Raman and normal-mode studies of the extended-helix conformation in polypeptide chains This is paper number 36 in a series on vibrational analysis of peptides, polypeptides, and proteins, of which Ref. 23 is paper number 35.

Abstract

The nature of the local main-chain conformation of polypeptides with charged side chains has been the subject of considerable discussion since Tiffany and Krimm first proposed [(1968) Biopolymers 6 , 1379–1381] that, rather than being random, the chain is locally relatively regular, with conformations similar to that of a left-handed threefold helix. Such structures, referred to as “extended-helix” (EH) conformations, have now been studied in a charged poly( L -glutamic acid) system by a combination of Raman spectroscopy and normal-mode analysis.

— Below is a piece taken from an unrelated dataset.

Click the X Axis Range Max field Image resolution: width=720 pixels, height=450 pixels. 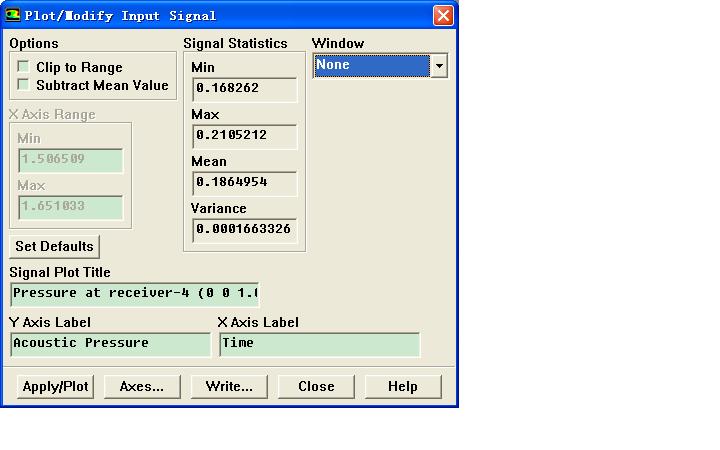tap(70, 207)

Calculations were done for EH conformations with 3.0 and 2.4 residues/turn, using force fields refined for Α-helix, 3 1 -helix, and Β-sheet structures. Together with previous results on the Α-helix and Β-sheet forms, an interesting new correlation emerged: the frequency of the C Α C stretch skeletal mode, usually found in the 900–1000 cm −1 region of the Raman spectrum, is essentially linearly correlated with the value of the φ angle. Applying this relationship to the observed frequencies of the Α-helix and Β-sheet forms of poly( L -glutamic acid), we find that an observed sharp band in the spectrum of crystals of the calcium salt of poly( L -glutamic acid) (which is close to the frequency observed for the charged form in solution) corresponds to an EH conformation very close to that predicted from energy calculations. These studies thus provide very strong support for our proposal that charged polypeptide chains are not random but adopt local conformations of the EH type.